AWS officially supports that capability by using the k8s-cloudwatch-adapter, so we could use the same Helm template feature for our HPA.
With these decisions, our new state is much more stable, scalable, and resilient.
Blue / Green Deployment
K8s natively supports 2 deployment methods:
- RollingUpdate, which provisions a subset of new pods and then gradually replaces old with new ones
- Recreate, which waits first for all old pods to terminate and then schedules new pods
“Recreate” is obviously unsuitable for a web application that needs to stay available during deployments. “RollingUpdate” is a much better solution, however, it bears the underlying assumption that all versions are necessarily both backward and forward compatible. For our primary application, sadly, this was not the case.
This means that we must stick with Blue / Green deployments, so again we start by exploring our options.
One option would be embarking upon a journey and implementing it ourselves by using labels and services. We also thought about implementing it using Pulumi, an Infrastructure as Code toolkit that has a K8s library we can leverage.

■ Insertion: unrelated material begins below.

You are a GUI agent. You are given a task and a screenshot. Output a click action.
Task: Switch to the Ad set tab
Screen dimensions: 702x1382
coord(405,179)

Another direction that came to mind was searching for CD tools that support Blue/Green such as Harness and Spinnaker.
All of those solutions, while feasible, were too complicated. If we go with implementing it using scripts or Pulumi, we have to add another new technology to our stack and obviously, we need to maintain it. If we choose a tool that already supports Blue/Green deployments we will need to invest a significant amount of time in learning and implementing a new CD tool which is a huge overhead to our project.

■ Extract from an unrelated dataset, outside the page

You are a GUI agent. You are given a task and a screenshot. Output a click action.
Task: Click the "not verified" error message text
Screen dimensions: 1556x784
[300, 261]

We then stumbled upon a relatively new tool, argo-rollouts. It’s a K8s controller and a set of CRD’s which provide deployment capabilities such as blue/green and canary. We liked their approach of adding the missing K8s capabilities using CRDs.
Activating the Blue/Green deployment strategy was actually pretty simple and required installing a few CRDs and slightly changing our main deployment.yaml definition. We could still use the helm upgrade command the same as before, which was great since we didn’t have to add a new tool to our stack and we didn’t have to maintain complex scripts.

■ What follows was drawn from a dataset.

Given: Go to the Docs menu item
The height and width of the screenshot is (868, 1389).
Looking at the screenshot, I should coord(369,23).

Application pods running in Kubernetes are not intended to be connected to. Still, we needed to allow our developers the ability to run scripts and basic commands against the production application for maintenance, support, and data migration purposes.
For that, we came up with what we call a “developer mode”.
A monday.com developer has access to an in-house tool we created called the “monday CLI”, allowing them to run a multitude of commands useful for their day-to-day.
Into that existing infrastructure, we integrated the capabilities of kubectl (the Kubernetes CLI) with custom-built configurations. That way, by executing a simple command on a developer’s workstation, alongside their personal credentials, it is possible for that developer to easily provision a dedicated pod with their name, running one of our production builds in a “detached” mode (so the pod does not receive any actual production traffic). We even took it a bit further and opened a shell to the pod automatically.
Once the developer launches a new pod using the CLI, they’re given the choice to reconnect to their existing pod which they launched earlier or reprovision their pod with the latest application version. Since developer pods are short-lived, the developer can also choose the pod’s TTL. After everything is set, the CLI notifies the developer of the pod’s name, its remaining TTL, and the application version.
TTL is managed by a recurring Kubernetes CronJob that fetches the list of running pods from the Kubernetes API and terminates any pod that has exceeded its allocated TTL.
With solving those key challenges among many other challenges such as Docker image complexity and size signature, networking using nginx-ingress-controller, and many more, we can proudly say monday.com is fully running on Kubernetes, we now have more control on our infrastructure and can scale to give our users best experience possible.